• **SHORT TASK**:
Transcribe the stretch of the data from the line containing "Task: Tap the 13960 trinity blvd map pin" through the end of the data, both ends included, and reproduce those lines exactly. Omit the pictures from your answer.

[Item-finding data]
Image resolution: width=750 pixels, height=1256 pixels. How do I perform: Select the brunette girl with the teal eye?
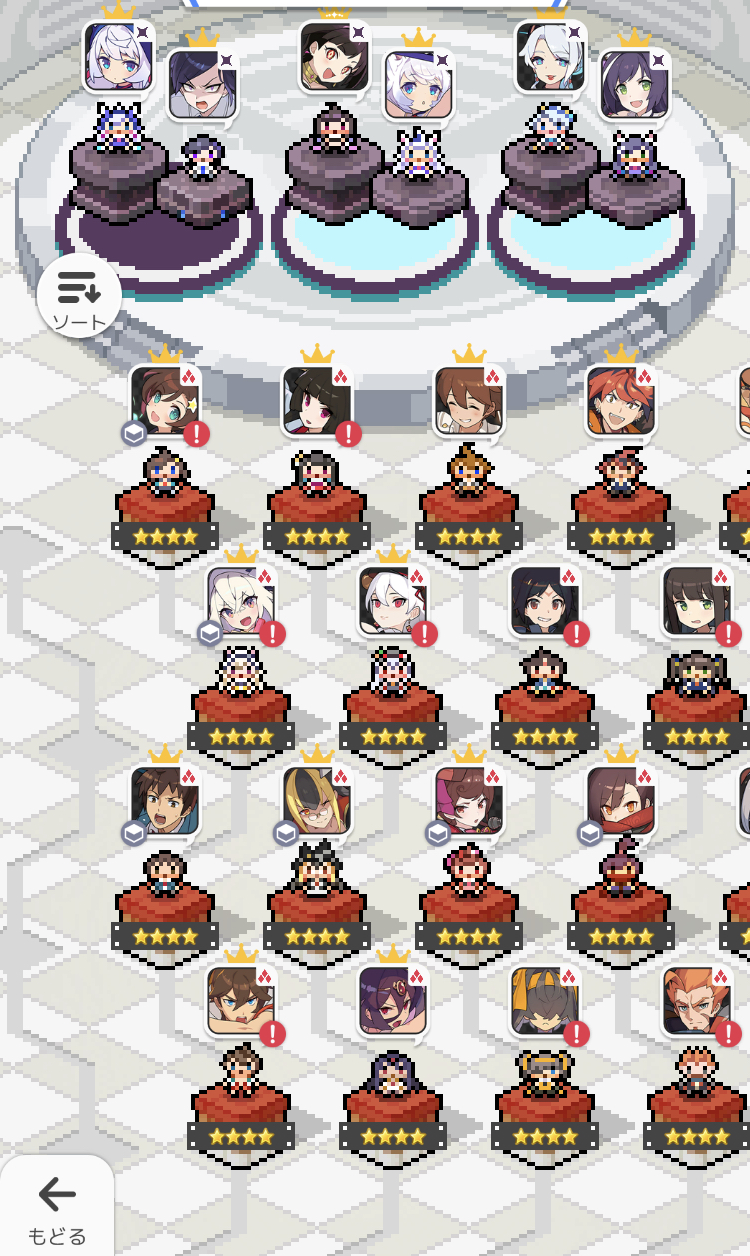165,402
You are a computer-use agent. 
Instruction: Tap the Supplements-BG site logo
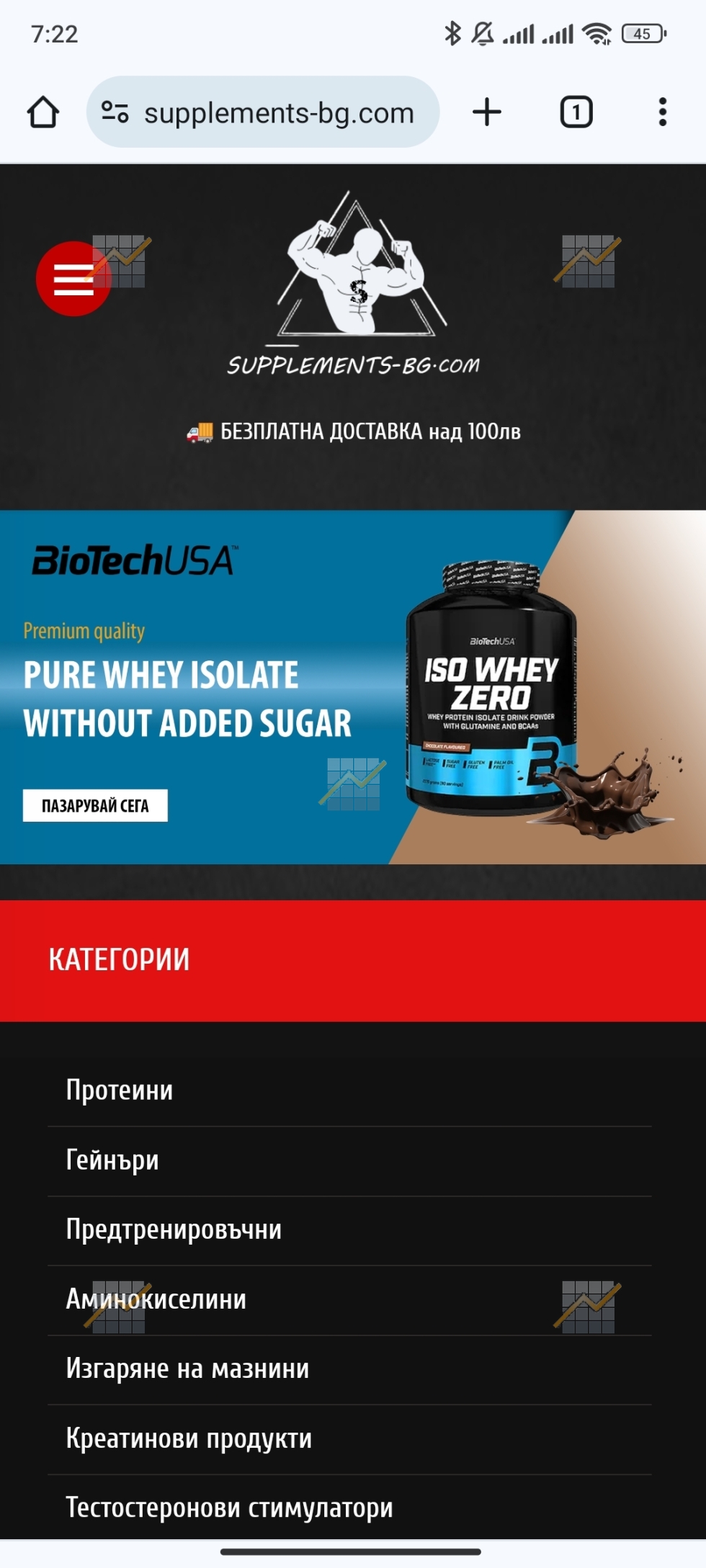(354, 285)
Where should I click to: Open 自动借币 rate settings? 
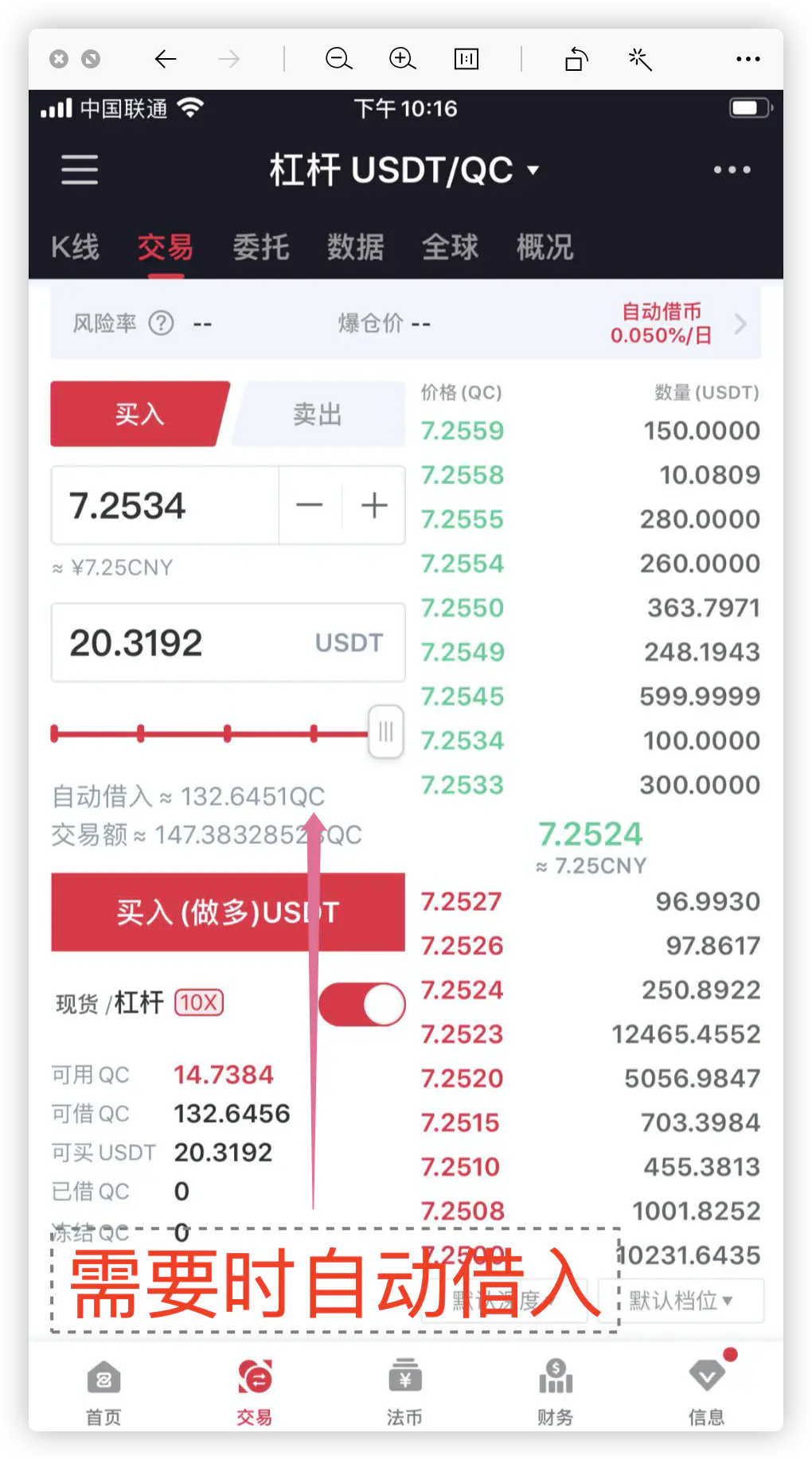681,323
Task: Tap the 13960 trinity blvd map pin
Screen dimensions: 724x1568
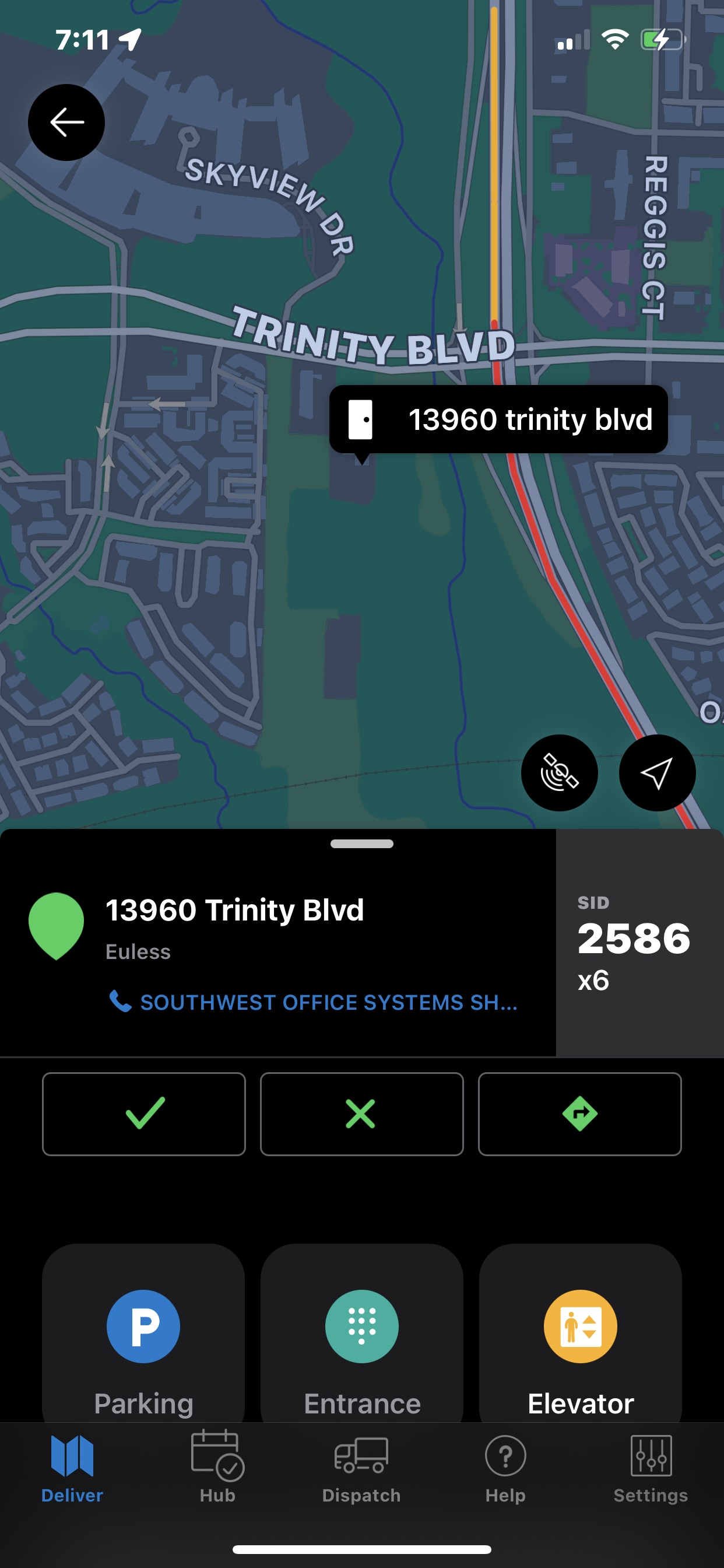Action: point(498,419)
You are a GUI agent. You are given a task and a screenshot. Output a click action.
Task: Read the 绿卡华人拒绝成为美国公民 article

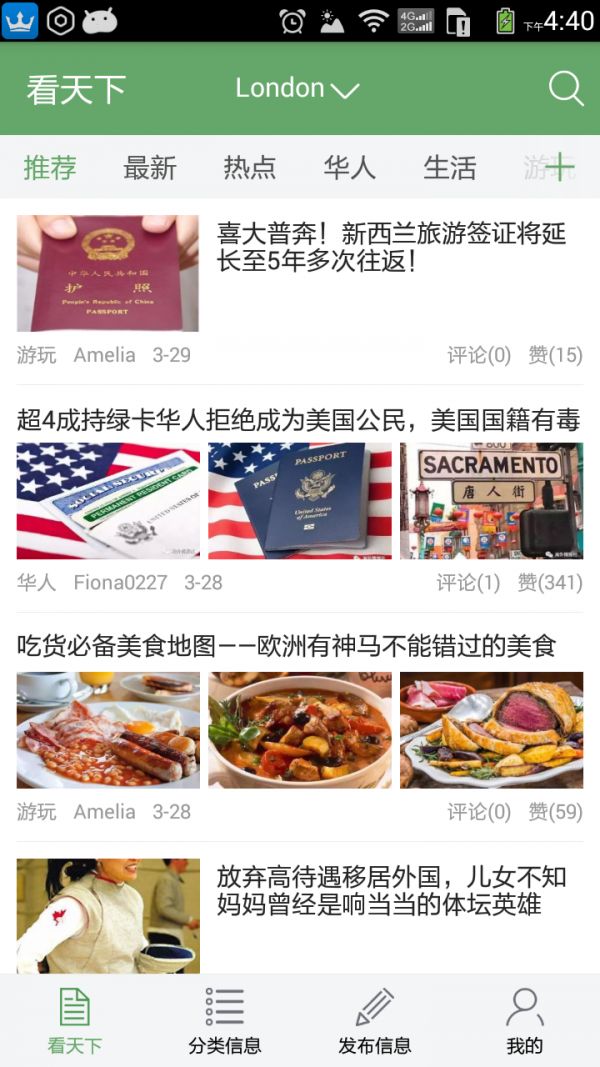(298, 421)
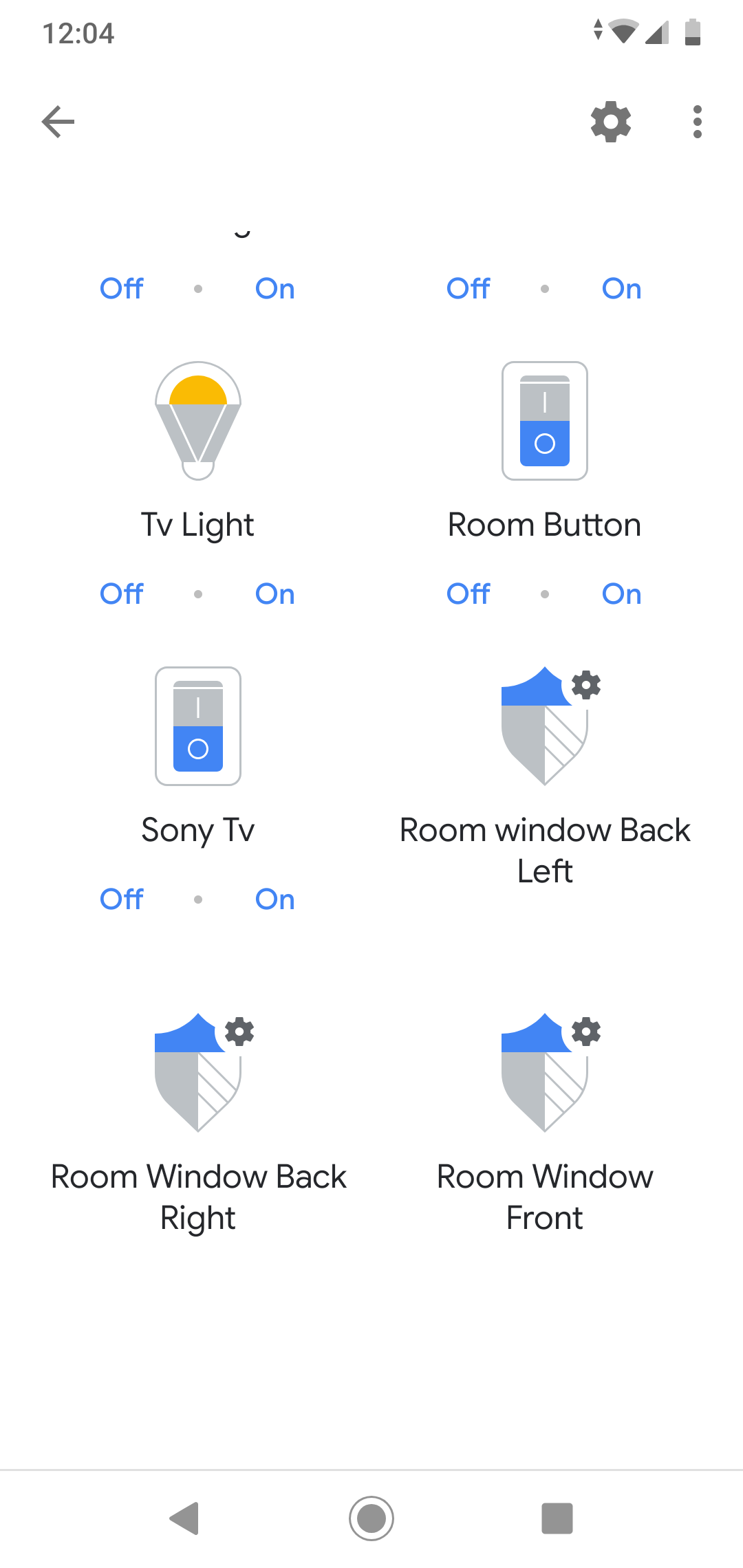The height and width of the screenshot is (1568, 743).
Task: Switch Room Button on
Action: [x=621, y=594]
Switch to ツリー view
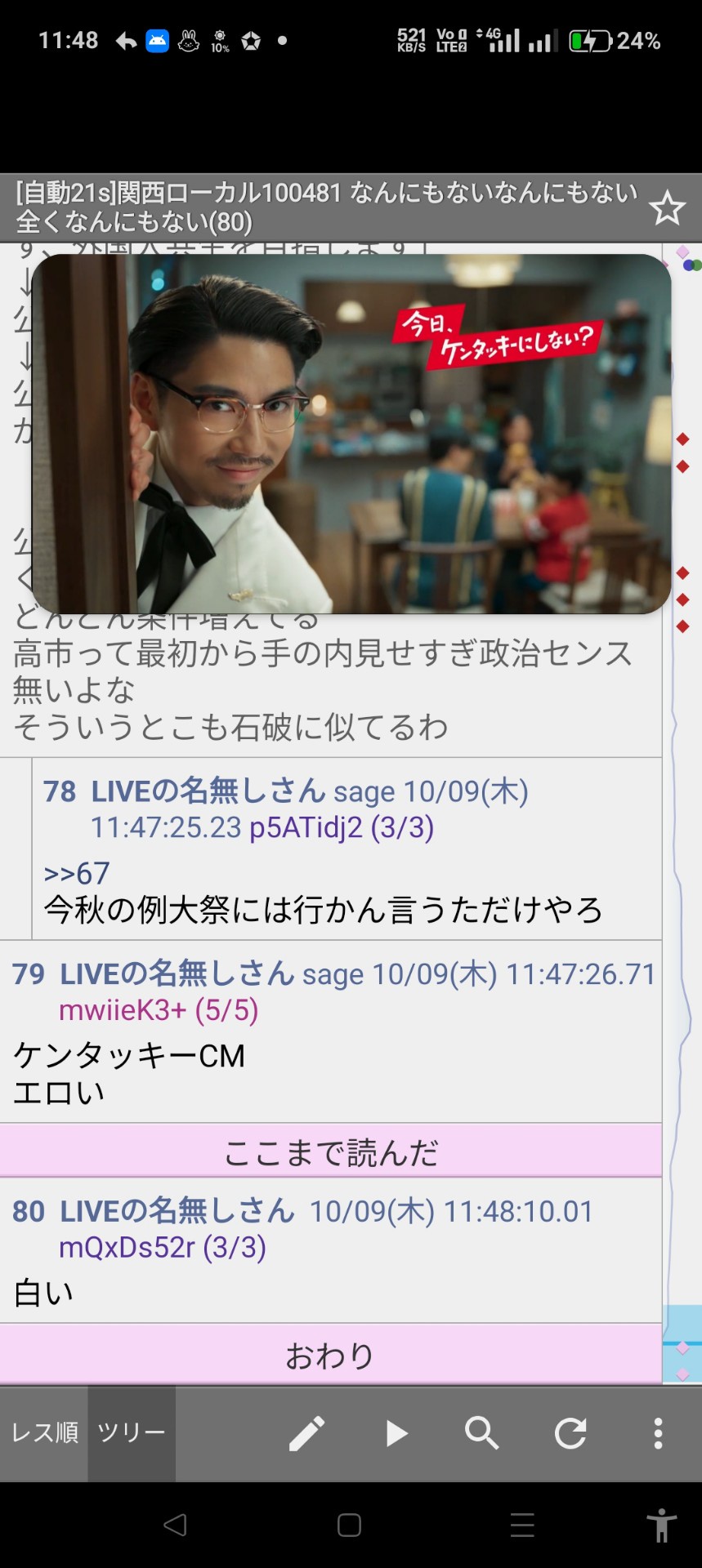Image resolution: width=702 pixels, height=1568 pixels. (132, 1432)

• **SOLUTION BELOW**:
Task: Tap the 13960 trinity blvd map pin
Screen dimensions: 724x1568
Action: point(498,419)
You are a GUI agent. You are given a task and a screenshot. Output a click action.
Task: Read the 绿卡华人拒绝成为美国公民 article

(298, 421)
The height and width of the screenshot is (1568, 743).
Task: Switch Room Button on
Action: [x=621, y=594]
Switch to ツリー view
Image resolution: width=702 pixels, height=1568 pixels. (132, 1432)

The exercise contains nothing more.